The federal Chemical Safety Board says Carbide Industries ignored warning signs and could have prevented a deadly explosion at a plant in Louisville two years ago.
The exact cause of the blast is unknown, but the CSB says the A-Class Electric Arc Furnace — one of few such furnace in America and one of the largest — had problems. Problems including a history of cooling water leaks, which blew hot gases into the second floor of the building, where the furnace control room stood. Previous blasts had blown out the windows of the control room, which is 12 feet from the furnace.
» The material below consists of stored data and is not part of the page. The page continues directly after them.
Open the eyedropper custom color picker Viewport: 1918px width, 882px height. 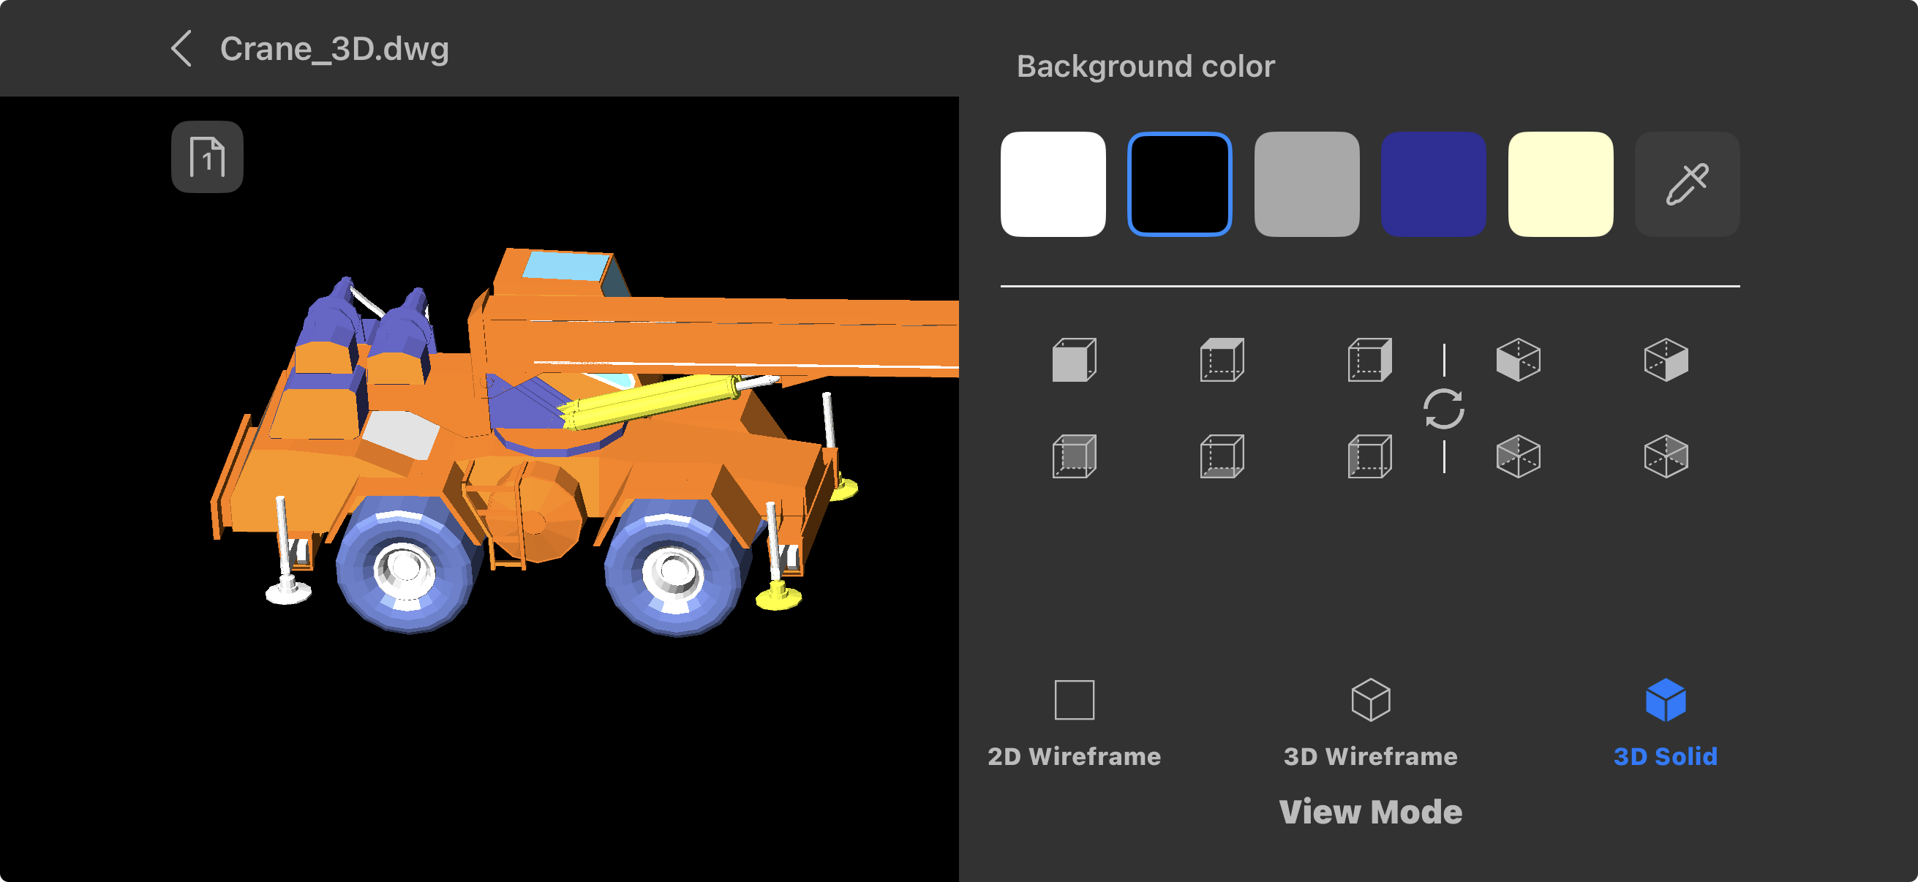pyautogui.click(x=1686, y=184)
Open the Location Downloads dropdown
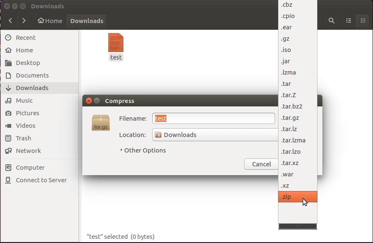Viewport: 373px width, 243px height. pyautogui.click(x=215, y=135)
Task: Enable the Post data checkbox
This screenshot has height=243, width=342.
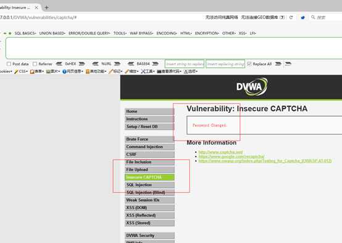Action: (x=9, y=64)
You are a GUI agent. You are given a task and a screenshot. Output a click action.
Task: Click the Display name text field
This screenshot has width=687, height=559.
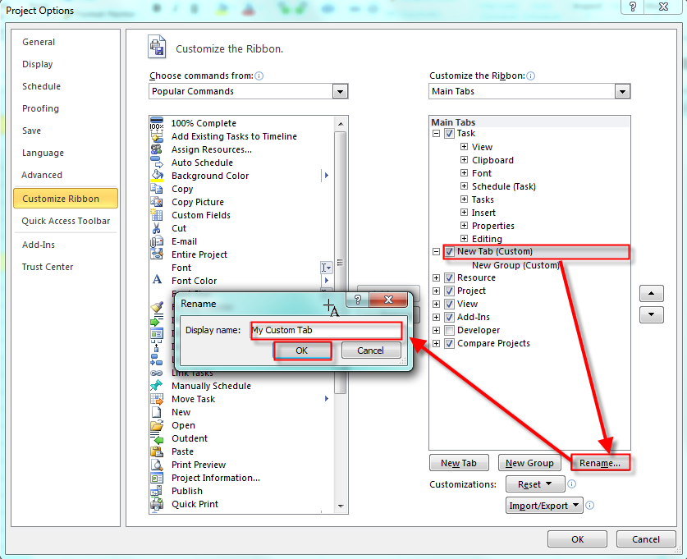pyautogui.click(x=326, y=330)
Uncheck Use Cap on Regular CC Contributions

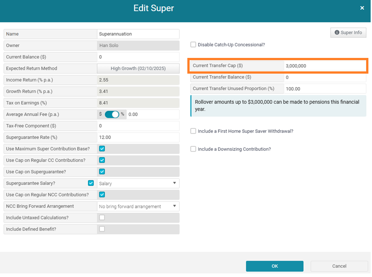click(102, 160)
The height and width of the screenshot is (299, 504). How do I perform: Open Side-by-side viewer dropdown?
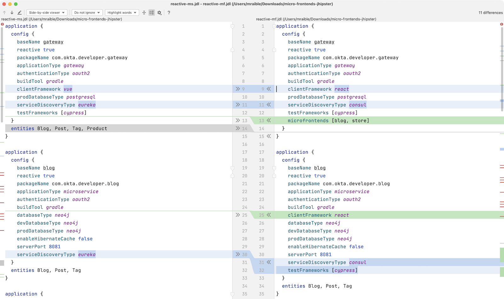point(47,13)
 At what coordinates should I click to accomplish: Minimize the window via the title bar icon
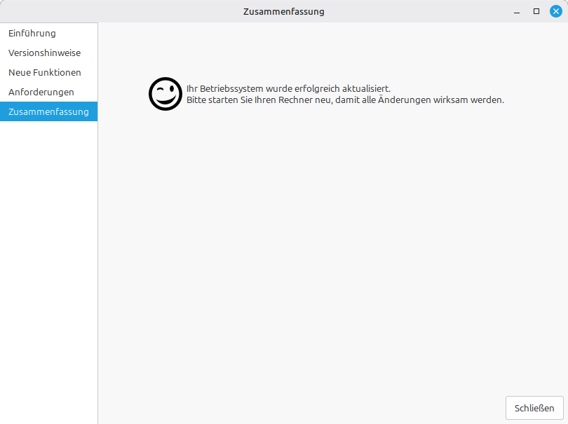(x=517, y=11)
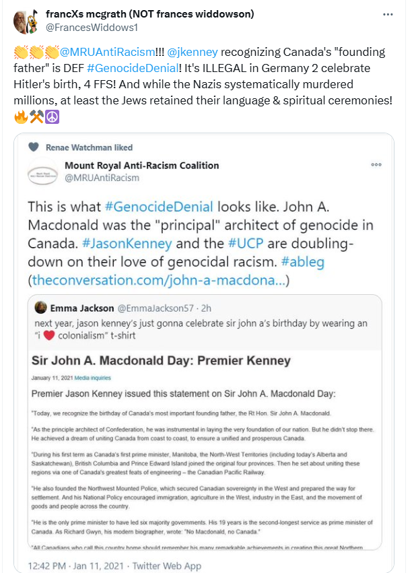Click Mount Royal Anti-Racism Coalition's avatar logo

click(x=43, y=172)
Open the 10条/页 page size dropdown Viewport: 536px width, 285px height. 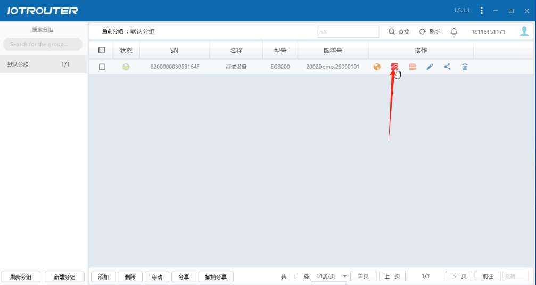[331, 276]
While Carbide put thicker glass in the room, the CSB says the company could have simply moved the entire operation.
“This means that workers were housed in a control room 12 feet from a 4,100 degree furnace that had a known history of releasing burning-hot materials into the surrounding area,” says lead CSB investigator Johnnie Banks.
Update: Here’s a statement from the company: “Carbide Industries has been supportive of the CSB’s investigation since the incident occurred and has addressed all of the recommendations made by the CSB as a result of that investigation. Additional safeguards and policies have been implemented that will further strengthen the safety and environmental performance at Carbide Industries. We appreciate the help and support that the CSB has provided over the past two years.”
The CSB also found that workers had issued 26 work orders for leak repair.
“Carbide displayed a chronic lack of commitment to figuring out what was going wrong, ignoring all the warning signs, even as workers were exposed to a potential massive explosion just a few feet away from their control room,” says CSB chair Rafael Moure-Eraso.
The CSB has made a number of recommendations for Carbide and for the National Fire Protection Association. They’ll vote on those recommendations tonight, at a public meeting at the Seelbach Hotel.
“In my view, a national standard adopted by industry and incorporated into state and federal requirements would go a long way to prevent the kind of tragedy that befell the workers of Carbide Industries.”
Eboni Cochran of Rubbertown Emergency ACTion believes the situation is similar at other Rubbertown plants, and the Carbide report shows the need for regulations aimed at keeping workers and residents safe.
“I think it’s a lackadaisical approach, of, ‘Well, you live near a chemical facility, there are going to be odors, there are going to be malfunctions. But the reality of it is, we can be kept safer,” she says.